FRAGMENT ▸

Regio avond Verenso over Antibioticaresistentie in het VPH op 22 januari 2018 in VPH de Bieslandhof (Pieter van Foreest) in Delft
Op 22 januari 2018 werd er een inspirerende avond georganiseerd waarbij vanuit verschillende kanten aandacht werd besteed aan het probleem van de toenemende antibiotica resistentie, wat dit betekent voor zorginstellingen en voor de specialist ouderengeneeskunde in het bijzonder.
Het ministerie van VWS heeft vorig jaar opdracht gegeven om dit probleem grootschalig aan te pakken, zowel landelijk als regionaal; dit omdat afspraken binnen regio’s zeer belangrijk zijn om overdracht van BRMO’s te voorkomen en men op deze manier veel beter tot afspraken kan komen. Daartoe zijn 10 regionale zorgnetwerken opgezet, met een multidisciplinaire aanpak.
Vanuit de regio Holland West en de regio Zuid West Nederland is het initiatief genomen om hier een Verenso-regio avond aan te besteden.
Janet Vos, kwartiermaker van de regio Zuid West Nederland, heeft in haar inleiding de doelen en taken van de zorgnetwerken uitgelegd; tevens dat deze taken zowel voor de eerste als voor de tweede lijns- gezondheidszorg van toepassing zijn.

GETOOND MATERIAAL ▸
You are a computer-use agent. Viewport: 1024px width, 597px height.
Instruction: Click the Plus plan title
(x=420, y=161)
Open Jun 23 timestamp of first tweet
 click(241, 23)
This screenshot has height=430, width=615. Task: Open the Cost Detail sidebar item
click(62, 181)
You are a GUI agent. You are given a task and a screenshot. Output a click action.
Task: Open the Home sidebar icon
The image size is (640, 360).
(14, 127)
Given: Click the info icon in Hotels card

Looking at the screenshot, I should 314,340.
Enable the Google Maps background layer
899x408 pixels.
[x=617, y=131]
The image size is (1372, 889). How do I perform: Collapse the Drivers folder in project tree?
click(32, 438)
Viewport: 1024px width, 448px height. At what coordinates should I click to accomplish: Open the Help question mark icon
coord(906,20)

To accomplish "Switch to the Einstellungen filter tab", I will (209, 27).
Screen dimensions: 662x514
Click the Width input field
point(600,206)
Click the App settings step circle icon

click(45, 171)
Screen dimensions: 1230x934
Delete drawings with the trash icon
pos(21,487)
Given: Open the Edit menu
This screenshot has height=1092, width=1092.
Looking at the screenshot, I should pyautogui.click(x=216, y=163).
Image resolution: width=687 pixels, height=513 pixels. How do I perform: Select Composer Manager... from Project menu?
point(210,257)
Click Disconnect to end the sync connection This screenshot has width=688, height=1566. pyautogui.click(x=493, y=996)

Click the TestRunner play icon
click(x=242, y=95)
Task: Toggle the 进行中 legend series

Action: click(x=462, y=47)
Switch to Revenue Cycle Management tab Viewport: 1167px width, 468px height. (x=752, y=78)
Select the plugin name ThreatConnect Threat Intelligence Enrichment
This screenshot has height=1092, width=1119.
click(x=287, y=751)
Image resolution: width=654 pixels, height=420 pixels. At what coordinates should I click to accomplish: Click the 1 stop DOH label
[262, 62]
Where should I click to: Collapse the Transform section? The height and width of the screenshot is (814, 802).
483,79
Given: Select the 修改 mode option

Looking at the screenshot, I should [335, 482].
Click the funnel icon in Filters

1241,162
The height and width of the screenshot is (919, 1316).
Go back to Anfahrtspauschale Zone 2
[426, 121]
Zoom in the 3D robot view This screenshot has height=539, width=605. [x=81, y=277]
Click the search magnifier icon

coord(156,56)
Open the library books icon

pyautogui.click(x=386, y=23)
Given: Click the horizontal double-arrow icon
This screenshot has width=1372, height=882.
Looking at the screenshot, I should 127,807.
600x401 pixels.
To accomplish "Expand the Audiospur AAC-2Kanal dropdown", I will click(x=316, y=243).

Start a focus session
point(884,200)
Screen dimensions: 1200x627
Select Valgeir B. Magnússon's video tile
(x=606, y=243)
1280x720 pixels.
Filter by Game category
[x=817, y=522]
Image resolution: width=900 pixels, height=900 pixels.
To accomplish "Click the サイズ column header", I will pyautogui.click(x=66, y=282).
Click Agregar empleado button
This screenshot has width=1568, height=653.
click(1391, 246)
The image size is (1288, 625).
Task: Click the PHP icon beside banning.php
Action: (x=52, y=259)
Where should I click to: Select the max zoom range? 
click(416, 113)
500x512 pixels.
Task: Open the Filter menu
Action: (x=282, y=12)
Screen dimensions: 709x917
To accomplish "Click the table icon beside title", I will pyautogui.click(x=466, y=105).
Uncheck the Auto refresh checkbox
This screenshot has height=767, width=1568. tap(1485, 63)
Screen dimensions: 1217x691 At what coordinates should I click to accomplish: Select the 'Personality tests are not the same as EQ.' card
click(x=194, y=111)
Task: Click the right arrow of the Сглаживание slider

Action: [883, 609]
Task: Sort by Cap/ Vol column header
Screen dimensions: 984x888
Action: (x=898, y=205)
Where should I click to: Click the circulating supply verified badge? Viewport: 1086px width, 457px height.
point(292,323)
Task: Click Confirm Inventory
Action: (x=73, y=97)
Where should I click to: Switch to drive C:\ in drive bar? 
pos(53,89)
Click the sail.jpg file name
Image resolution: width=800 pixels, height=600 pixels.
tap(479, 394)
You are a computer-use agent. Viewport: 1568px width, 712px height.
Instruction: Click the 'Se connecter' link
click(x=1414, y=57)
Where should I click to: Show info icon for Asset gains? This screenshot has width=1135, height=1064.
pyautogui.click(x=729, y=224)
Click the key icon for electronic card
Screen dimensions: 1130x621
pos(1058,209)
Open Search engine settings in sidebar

OPDRACHT A ▸
Beantwoord aan de hand van het fragment over de regioavond:
(i) Op welke datum werd de avond gehouden?
(ii) Hoeveel regionale zorgnetwerken zijn er opgezet?
(iii) Welke functie heeft Janet Vos?
OPDRACHT B ▸ Leg uit waarom het probleem volgens het fragment over de regioavond ook regionaal wordt aangepakt.
OPDRACHT C ▸ Kopieer uit het fragment de passage die begint met "Vanuit de regio" en doorloopt tot en met "van toepassing zijn.".

ANTWOORD A ▸
(i) Op 22 januari 2018.
(ii) Tien.
(iii) Ze is kwartiermaker van de regio Zuid West Nederland.

ANTWOORD B ▸ Afspraken binnen regio's zijn zeer belangrijk om overdracht van BRMO's te voorkomen. Bovendien kan men op die manier veel beter tot afspraken komen.

ANTWOORD C ▸
Vanuit de regio Holland West en de regio Zuid West Nederland is het initiatief genomen om hier een Verenso-regio avond aan te besteden.
Janet Vos, kwartiermaker van de regio Zuid West Nederland, heeft in haar inleiding de doelen en taken van de zorgnetwerken uitgelegd; tevens dat deze taken zowel voor de eerste als voor de tweede lijns- gezondheidszorg van toepassing zijn.